====== Page text ======

2.Divide total_bedrooms by total_rooms, and new variable”congestion_bedroom” representing how crowded one room is, throwing out the original.
3.Throw away “household”,because the covariance between it and “population” is almost 100% which means it is actually not bringing more useful information.
After the transformation, all our present variables tend to follow a skewed normal distribution.Their scale are highly different and we normalize them.
Purposely, I put outlier imputation after transformation in order to contain as much information as possible in our practical sample.
Importantly,we do not fix the outliers for the response variable “median_house_value”, because these outlier are of high frequency and obviously they carry information (Of course, we assuming there are no collection errors. In fact,in original data, these outliers’ values are identically “500001”, and they are already “censored” by the researchers from their raw data which were much higher than “500001”).
To modify outliers for predictors, considering that the original author used the IQR method( because remaining values are identically “500001”), we choose to keep in line with the author.
## The number of observations we dropped during outlier elimination is 969
We dropped out 969 outliers in predictors. And we can check the distributions again.
Comparing to the plots before, We see that the outliers are efficiently cut off.
Encode the categorical variable “ocean_proximity” which has 4 levels and we only need 3 of them to make up a valid dummy.
Although we have done some feature engineering manually,considering we are performing with very limited number of variables, we alternatively do another PCA on the original data set(no variables deleted) as a compare and cut off no information from the original. I do not give much hope to PCA because it is designed for high dimensional cases but I use it just as comparison to the set before and test how PCA actually work when with few features.
Firstly, PCA is sensitive to scale and outliers so we deal with them before carry out PCA. First, recap on the distributions.

======

• _Written instruction_
Using the housing-data preprocessing text, state whether each statement agrees with it: (a) outliers in the response variable are left unchanged, (b) "household" is kept because it adds information beyond "population", and (c) the writer expects PCA to perform well on this data. Answer yes or no for each, and quote the deciding words. The material that follows has no connection to the housing-data preprocessing text above.

====== Dataset excerpts ======

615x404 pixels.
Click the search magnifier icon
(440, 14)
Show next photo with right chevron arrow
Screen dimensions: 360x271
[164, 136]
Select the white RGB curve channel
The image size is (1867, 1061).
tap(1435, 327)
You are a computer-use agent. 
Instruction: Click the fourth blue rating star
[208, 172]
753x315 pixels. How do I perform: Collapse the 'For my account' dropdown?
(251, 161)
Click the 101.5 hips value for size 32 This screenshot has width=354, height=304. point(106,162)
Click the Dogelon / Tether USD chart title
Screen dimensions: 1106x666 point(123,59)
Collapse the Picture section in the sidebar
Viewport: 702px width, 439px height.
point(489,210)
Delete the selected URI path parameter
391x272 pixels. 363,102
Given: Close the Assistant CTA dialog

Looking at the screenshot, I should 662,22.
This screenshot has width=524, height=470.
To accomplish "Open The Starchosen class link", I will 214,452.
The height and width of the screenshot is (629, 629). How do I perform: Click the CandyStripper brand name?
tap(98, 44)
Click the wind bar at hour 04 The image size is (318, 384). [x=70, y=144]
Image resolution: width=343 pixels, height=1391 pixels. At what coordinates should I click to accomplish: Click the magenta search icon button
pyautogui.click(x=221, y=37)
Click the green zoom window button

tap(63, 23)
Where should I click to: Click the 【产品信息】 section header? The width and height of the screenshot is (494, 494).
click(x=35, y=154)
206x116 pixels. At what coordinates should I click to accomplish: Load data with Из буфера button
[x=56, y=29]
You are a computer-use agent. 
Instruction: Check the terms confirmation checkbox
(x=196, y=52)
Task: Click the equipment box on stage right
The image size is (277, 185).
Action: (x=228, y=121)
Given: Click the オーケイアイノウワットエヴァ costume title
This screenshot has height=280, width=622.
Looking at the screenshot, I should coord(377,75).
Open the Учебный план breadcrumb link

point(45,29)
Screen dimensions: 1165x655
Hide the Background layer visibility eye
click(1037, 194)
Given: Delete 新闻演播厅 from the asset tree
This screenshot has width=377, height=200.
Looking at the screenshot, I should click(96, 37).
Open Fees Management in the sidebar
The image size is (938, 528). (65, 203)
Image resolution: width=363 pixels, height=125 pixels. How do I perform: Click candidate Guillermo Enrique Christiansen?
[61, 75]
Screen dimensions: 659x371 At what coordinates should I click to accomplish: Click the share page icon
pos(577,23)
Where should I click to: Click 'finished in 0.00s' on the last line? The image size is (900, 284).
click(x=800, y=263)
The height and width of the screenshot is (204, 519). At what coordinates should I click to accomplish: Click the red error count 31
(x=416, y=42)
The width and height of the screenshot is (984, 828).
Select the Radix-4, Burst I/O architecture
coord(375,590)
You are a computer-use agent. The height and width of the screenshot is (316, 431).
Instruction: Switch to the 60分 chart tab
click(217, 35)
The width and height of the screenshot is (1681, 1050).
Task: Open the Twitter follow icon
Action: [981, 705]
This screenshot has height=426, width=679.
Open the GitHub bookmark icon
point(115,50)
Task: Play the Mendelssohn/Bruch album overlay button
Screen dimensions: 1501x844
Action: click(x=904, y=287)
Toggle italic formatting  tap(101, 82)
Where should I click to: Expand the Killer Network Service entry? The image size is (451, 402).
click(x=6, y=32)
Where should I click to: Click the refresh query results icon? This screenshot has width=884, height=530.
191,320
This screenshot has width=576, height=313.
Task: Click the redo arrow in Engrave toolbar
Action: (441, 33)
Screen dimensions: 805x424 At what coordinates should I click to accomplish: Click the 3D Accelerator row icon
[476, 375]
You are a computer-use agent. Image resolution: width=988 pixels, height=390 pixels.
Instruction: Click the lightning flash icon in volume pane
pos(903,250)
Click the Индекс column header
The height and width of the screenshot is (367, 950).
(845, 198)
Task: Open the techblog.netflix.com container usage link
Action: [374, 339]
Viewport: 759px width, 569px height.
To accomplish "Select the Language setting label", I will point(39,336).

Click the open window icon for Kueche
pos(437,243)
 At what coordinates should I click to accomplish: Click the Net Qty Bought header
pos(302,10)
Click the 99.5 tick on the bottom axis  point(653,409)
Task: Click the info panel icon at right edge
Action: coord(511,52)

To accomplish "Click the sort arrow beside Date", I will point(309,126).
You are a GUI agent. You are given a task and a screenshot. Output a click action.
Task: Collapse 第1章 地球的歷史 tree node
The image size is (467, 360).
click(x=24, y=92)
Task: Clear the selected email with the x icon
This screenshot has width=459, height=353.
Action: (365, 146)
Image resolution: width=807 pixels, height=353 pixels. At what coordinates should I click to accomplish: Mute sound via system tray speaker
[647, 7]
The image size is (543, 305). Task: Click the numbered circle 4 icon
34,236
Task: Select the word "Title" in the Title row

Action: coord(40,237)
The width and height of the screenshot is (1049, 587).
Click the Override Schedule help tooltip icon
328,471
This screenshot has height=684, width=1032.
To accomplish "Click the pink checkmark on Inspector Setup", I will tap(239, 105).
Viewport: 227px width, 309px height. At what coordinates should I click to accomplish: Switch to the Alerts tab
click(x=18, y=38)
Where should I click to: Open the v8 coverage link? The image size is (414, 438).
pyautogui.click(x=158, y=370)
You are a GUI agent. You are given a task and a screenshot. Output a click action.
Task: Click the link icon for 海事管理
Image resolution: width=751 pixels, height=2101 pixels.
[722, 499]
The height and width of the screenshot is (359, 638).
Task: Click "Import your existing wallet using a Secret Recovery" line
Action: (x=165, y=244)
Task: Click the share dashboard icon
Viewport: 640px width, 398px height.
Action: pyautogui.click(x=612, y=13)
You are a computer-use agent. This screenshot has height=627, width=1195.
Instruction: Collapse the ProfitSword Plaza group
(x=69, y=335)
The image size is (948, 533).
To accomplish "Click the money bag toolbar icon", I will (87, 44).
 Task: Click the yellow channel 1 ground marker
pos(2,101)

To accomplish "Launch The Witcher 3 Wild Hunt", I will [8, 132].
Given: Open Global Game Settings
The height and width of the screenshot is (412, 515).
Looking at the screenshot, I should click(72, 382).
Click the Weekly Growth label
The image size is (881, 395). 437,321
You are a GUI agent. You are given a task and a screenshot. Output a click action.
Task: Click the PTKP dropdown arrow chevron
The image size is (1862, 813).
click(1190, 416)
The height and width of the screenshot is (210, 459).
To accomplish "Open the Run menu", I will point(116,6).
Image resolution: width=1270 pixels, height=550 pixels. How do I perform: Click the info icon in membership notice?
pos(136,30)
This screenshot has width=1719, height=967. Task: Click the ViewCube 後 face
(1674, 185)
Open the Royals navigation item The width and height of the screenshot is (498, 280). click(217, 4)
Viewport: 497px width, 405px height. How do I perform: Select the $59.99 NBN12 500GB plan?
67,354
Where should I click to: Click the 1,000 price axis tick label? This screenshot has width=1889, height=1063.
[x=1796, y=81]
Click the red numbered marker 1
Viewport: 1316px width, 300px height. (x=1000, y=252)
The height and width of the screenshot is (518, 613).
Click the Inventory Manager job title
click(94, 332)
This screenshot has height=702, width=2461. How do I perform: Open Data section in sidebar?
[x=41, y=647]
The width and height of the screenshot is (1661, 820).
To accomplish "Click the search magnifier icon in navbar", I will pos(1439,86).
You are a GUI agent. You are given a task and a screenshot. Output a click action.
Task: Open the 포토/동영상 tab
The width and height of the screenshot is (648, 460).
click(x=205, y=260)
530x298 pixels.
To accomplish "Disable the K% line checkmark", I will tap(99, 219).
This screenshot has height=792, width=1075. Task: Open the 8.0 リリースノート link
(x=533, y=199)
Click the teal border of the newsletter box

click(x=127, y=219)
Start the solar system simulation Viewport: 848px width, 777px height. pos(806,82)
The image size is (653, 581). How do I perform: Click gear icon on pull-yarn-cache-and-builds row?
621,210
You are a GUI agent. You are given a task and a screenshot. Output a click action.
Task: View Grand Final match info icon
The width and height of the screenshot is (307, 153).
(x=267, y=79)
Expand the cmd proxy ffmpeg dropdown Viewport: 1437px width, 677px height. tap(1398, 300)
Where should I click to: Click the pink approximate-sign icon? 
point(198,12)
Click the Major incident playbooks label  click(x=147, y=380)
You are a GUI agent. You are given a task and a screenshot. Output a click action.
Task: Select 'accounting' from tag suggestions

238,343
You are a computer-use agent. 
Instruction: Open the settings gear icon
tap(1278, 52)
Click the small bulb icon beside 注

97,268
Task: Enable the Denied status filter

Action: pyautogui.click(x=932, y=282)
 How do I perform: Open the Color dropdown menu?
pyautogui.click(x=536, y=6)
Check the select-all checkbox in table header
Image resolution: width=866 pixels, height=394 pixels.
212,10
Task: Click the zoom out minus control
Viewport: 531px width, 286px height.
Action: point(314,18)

======

• _Result_
(a) Yes: "we do not fix the outliers for the response variable"
(b) No: "is actually not bringing more useful information"
(c) No: "I do not give much hope to PCA"